[[ Given records, beginning ]]

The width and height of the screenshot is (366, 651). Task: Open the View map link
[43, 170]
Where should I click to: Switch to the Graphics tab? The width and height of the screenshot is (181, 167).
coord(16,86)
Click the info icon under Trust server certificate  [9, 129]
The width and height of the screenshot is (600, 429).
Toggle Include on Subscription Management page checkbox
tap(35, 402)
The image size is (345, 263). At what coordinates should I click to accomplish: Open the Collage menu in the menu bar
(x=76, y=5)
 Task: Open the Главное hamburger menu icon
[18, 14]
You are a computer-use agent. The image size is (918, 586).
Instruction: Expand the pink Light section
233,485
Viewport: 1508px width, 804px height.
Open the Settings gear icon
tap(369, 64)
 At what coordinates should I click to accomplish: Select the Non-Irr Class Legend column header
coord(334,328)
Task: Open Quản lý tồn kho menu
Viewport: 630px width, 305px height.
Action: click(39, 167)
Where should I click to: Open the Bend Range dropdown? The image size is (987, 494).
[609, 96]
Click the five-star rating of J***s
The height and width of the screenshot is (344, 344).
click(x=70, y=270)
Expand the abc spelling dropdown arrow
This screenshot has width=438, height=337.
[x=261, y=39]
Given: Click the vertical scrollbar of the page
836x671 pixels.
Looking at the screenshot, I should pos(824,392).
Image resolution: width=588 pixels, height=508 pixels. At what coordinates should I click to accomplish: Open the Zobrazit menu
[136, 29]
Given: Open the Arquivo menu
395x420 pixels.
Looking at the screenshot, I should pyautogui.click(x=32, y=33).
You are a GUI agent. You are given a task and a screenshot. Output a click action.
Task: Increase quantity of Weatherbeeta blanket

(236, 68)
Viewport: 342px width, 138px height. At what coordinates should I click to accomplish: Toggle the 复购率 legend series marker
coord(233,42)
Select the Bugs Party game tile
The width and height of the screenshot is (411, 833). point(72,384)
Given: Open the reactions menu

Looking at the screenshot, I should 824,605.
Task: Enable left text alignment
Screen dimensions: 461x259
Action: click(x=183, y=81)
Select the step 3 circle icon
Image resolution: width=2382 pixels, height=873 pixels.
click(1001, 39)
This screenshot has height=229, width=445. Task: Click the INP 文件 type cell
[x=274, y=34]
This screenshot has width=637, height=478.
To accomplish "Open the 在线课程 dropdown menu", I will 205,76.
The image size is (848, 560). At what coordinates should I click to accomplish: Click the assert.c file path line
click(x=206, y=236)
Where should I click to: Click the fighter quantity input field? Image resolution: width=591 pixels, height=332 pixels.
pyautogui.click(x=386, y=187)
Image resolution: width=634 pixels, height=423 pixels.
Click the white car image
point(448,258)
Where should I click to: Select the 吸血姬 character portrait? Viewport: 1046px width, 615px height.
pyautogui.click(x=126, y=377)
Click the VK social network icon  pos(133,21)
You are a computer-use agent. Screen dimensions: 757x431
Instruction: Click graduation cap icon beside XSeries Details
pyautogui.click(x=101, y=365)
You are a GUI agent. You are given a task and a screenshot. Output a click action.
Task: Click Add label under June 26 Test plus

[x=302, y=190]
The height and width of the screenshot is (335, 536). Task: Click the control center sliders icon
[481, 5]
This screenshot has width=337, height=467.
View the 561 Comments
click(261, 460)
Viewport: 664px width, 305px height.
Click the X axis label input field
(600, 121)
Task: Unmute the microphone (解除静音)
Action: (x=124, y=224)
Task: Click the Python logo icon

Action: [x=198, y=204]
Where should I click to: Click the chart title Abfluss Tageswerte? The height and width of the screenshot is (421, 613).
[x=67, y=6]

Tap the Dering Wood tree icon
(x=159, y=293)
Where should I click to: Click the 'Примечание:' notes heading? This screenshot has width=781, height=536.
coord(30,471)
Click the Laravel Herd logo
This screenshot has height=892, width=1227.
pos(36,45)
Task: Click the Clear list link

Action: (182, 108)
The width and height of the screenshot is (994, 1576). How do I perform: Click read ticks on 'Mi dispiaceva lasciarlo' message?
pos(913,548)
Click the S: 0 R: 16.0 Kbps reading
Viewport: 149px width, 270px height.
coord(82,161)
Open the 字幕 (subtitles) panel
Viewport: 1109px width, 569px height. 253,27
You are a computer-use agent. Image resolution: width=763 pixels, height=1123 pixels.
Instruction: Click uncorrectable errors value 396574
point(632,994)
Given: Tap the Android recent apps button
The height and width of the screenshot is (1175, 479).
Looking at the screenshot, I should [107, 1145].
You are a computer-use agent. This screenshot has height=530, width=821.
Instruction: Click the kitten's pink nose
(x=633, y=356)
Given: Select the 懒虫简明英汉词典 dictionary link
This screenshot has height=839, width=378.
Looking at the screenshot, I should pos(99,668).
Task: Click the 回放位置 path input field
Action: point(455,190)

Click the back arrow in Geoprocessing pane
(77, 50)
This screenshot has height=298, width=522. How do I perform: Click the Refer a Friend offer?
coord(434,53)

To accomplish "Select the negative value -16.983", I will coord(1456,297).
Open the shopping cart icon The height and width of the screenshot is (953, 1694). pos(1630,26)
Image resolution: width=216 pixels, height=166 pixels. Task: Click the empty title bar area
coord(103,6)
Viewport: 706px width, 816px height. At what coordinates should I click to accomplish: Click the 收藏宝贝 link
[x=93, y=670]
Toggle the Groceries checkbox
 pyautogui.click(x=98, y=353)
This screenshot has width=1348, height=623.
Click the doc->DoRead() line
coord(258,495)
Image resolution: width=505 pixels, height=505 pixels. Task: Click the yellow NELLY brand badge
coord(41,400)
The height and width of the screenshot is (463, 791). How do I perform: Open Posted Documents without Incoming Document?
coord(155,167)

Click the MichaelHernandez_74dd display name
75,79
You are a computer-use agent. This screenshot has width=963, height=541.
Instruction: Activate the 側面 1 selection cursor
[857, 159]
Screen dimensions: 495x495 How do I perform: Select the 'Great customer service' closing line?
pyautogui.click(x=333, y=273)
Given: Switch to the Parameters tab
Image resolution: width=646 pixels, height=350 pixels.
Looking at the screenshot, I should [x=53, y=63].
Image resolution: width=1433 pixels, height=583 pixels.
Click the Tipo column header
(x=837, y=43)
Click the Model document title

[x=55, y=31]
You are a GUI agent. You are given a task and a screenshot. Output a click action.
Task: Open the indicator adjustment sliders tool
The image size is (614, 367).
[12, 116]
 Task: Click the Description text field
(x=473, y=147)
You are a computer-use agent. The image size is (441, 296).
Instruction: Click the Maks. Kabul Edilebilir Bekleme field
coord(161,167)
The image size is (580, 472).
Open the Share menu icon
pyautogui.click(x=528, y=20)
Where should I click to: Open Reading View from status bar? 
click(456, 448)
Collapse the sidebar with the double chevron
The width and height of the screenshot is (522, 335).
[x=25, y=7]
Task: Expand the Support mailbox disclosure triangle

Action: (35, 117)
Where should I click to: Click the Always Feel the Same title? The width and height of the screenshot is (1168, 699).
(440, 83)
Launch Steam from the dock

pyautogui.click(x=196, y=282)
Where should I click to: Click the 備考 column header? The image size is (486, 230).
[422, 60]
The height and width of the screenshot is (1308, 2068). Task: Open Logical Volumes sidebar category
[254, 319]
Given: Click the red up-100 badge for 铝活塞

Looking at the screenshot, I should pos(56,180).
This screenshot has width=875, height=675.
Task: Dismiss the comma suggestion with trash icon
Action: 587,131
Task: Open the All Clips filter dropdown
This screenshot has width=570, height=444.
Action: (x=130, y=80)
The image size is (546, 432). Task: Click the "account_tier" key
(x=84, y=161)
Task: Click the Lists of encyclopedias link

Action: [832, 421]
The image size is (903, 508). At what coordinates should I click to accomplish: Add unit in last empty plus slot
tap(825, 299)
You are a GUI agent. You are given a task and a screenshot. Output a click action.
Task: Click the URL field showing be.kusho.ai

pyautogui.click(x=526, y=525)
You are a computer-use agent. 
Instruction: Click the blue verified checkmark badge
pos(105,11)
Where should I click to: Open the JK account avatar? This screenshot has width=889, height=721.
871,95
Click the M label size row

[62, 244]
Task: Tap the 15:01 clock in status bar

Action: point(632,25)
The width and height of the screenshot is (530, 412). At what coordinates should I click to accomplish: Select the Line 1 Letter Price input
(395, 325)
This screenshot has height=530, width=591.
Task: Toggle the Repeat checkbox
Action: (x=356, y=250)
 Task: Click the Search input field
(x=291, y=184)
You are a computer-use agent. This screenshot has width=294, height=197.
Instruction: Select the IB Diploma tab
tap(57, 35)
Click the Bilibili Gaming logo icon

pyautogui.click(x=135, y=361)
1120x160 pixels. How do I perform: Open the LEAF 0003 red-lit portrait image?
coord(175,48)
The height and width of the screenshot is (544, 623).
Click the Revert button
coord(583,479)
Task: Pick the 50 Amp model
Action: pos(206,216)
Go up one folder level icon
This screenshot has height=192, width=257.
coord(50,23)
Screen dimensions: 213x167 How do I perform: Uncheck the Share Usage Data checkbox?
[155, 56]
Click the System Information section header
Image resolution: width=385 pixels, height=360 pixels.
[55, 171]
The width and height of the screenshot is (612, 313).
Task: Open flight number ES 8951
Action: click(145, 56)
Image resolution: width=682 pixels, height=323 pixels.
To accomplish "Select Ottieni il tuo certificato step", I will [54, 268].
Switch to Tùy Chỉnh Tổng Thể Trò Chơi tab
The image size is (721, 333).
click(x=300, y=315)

[[ Given records, end ]]

▸ What this task involves
What you write must be the entries restated word for word, from the opening line through the one holding "Expand the abc spelling dropdown arrow", with nothing else.

▸ Written answer
The width and height of the screenshot is (366, 651). Task: Open the View map link
[43, 170]
Where should I click to: Switch to the Graphics tab? The width and height of the screenshot is (181, 167).
coord(16,86)
Click the info icon under Trust server certificate  [9, 129]
The width and height of the screenshot is (600, 429).
Toggle Include on Subscription Management page checkbox
tap(35, 402)
The image size is (345, 263). At what coordinates should I click to accomplish: Open the Collage menu in the menu bar
(x=76, y=5)
 Task: Open the Главное hamburger menu icon
[18, 14]
You are a computer-use agent. The image size is (918, 586).
Instruction: Expand the pink Light section
233,485
Viewport: 1508px width, 804px height.
Open the Settings gear icon
tap(369, 64)
 At what coordinates should I click to accomplish: Select the Non-Irr Class Legend column header
coord(334,328)
Task: Open Quản lý tồn kho menu
Viewport: 630px width, 305px height.
Action: click(39, 167)
Where should I click to: Open the Bend Range dropdown? The image size is (987, 494).
[609, 96]
Click the five-star rating of J***s
The height and width of the screenshot is (344, 344).
click(x=70, y=270)
Expand the abc spelling dropdown arrow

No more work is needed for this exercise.